This is the third in Delmarva Today: Writer’s Edition’s three part series on truth. In the first the nature of truth was discussed and what it might mean to live in a post-truth era. The second program focused on truth in civil society and how cultures develop when truth is denigrated. In today’s program, the focus is on truth and its relation to politics. Wilson’s guests are Don Rush, Adam Wood, and Michael O’Loughlin. Don Rush is Associate Program Director- Sr. Producer News and Public Affairs; at Delmarva Public Radio, and Adam Wood, is Chairman of the Department of English at Salisbury University, and chair of the Committee on Academic Freedom and Tenure.
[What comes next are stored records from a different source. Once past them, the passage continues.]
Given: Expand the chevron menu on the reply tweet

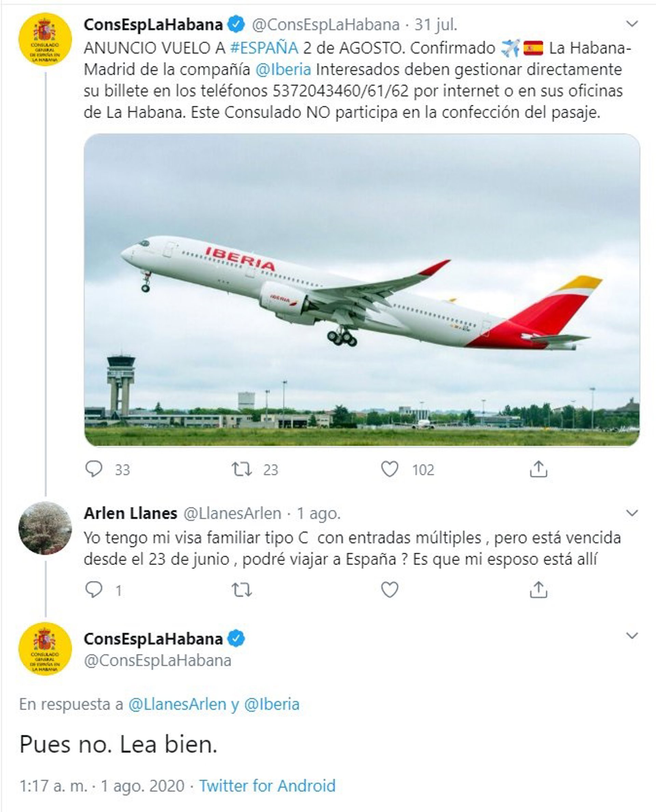Looking at the screenshot, I should (632, 636).
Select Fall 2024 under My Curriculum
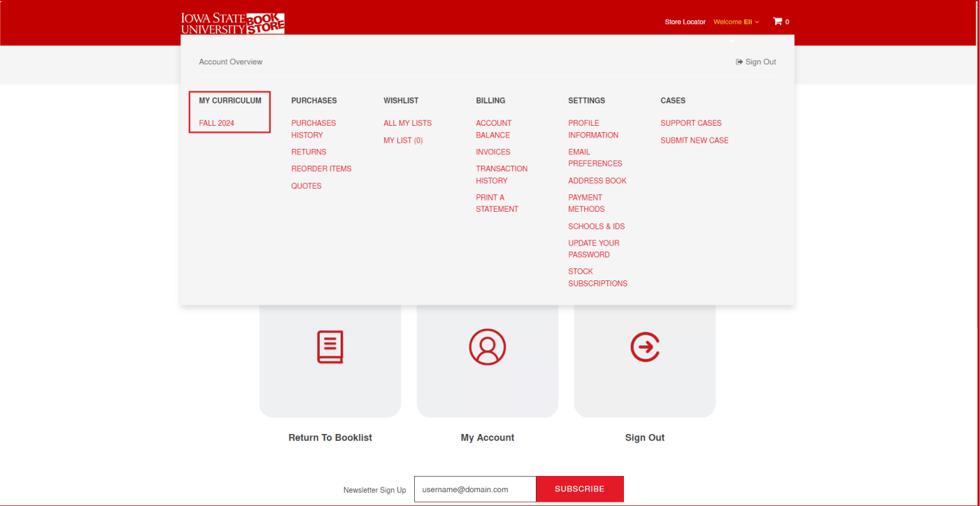The height and width of the screenshot is (506, 980). click(216, 123)
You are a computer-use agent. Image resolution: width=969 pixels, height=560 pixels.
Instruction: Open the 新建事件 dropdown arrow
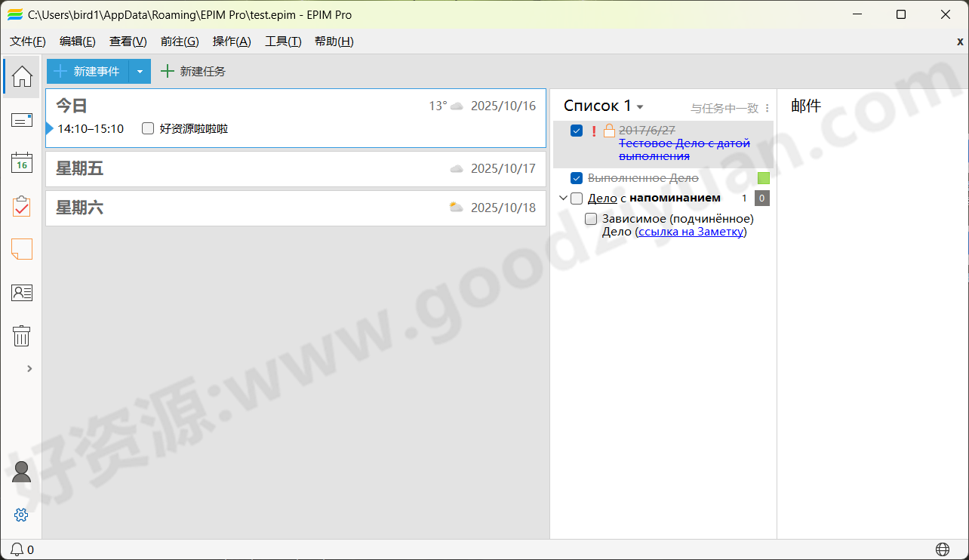click(x=139, y=70)
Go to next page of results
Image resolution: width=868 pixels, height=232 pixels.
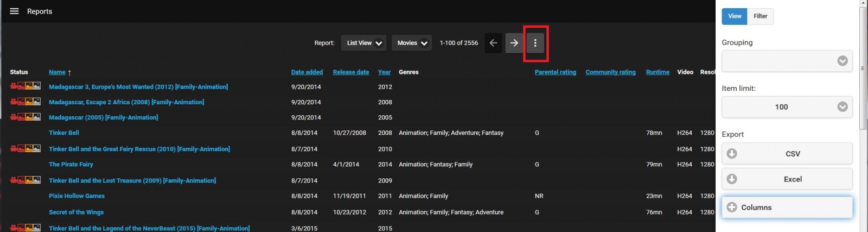coord(514,43)
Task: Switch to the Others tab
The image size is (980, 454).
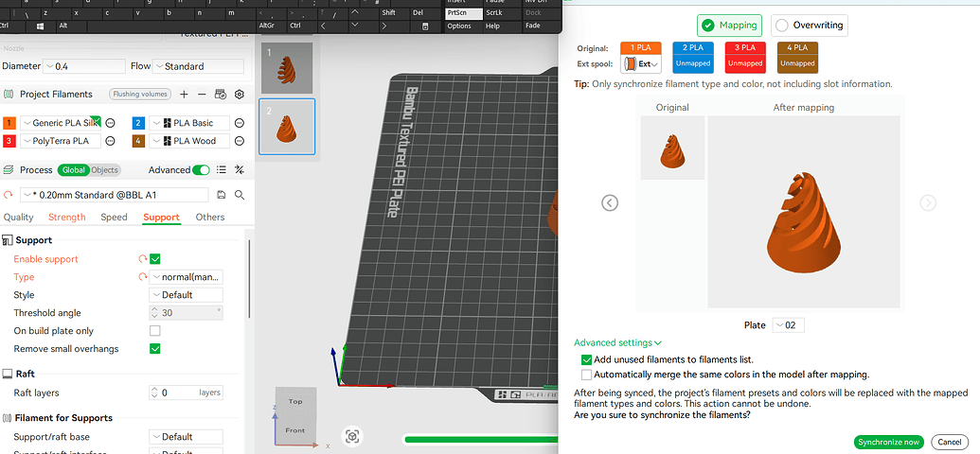Action: pyautogui.click(x=210, y=217)
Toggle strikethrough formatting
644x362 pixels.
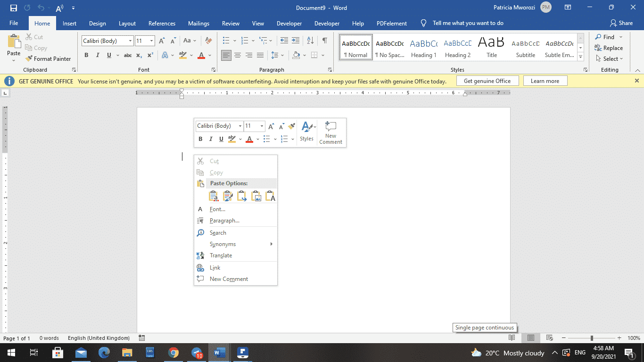pos(128,55)
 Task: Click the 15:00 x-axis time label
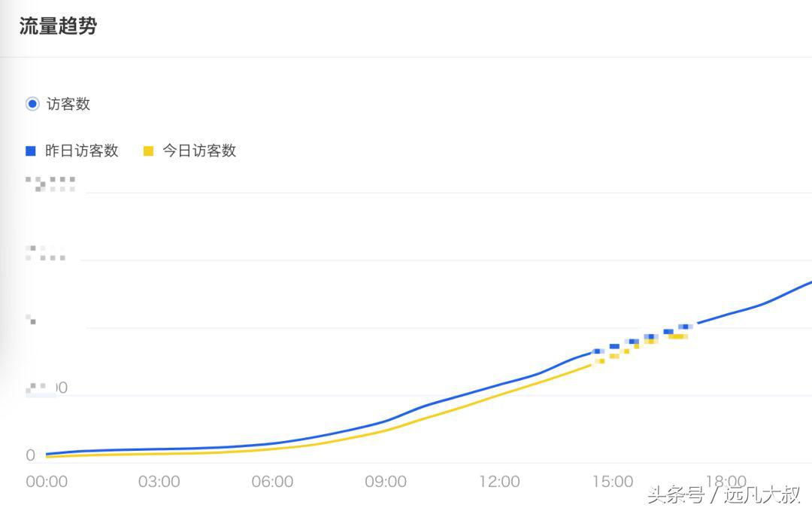pyautogui.click(x=613, y=482)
Michael O’Loughlin is a professor in the Political Science Department at Salisbury University.
In her brilliant article “Truth and Politics” Hannah Arendt suggests that truth is neither given to nor disclosed to man but is produced by the human mind. She goes on to say that the modern age has assigned mathematical, scientific, and philosophical truths such as discoveries, theories, and axioms, for example to the common class of rational truth. This Arendt distinguishes from factual truth, the invariable outcome of people living and acting together. And because facts and events are the invariable outcome of people living and acting together and constitute the texture of the political realm, it is factual truth that is the realm of truth and politics. In a wide ranging discussion, Wilson’s guests will address three main questions about truth and politics raised by Arendt.
Are truths given or are they constructs of the human mind?
Is factual truth the domain of politics?
Is there a common understanding of factual truth that we can depend on?